- Entries -
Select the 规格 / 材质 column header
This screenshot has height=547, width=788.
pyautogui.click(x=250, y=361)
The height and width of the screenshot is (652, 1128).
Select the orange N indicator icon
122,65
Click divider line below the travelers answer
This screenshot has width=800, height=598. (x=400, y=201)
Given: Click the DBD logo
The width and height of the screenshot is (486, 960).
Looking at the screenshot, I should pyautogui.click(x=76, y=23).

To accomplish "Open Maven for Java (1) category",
---
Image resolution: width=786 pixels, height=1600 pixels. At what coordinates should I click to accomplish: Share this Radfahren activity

- Short exercise -
Starting at the line that contains "Select the 规格 / 材质 column header" and ending with the line that contains "Maven for Java", format those lines as a JSON list of strings, one string per line, with blank lines left out.

- Response to the exercise -
[
  "Select the 规格 / 材质 column header",
  "This screenshot has height=547, width=788.",
  "pyautogui.click(x=250, y=361)",
  "The height and width of the screenshot is (652, 1128).",
  "Select the orange N indicator icon",
  "122,65",
  "Click divider line below the travelers answer",
  "This screenshot has width=800, height=598. (x=400, y=201)",
  "Given: Click the DBD logo",
  "The width and height of the screenshot is (486, 960).",
  "Looking at the screenshot, I should pyautogui.click(x=76, y=23).",
  "To accomplish \"Open Maven for Java (1) category\","
]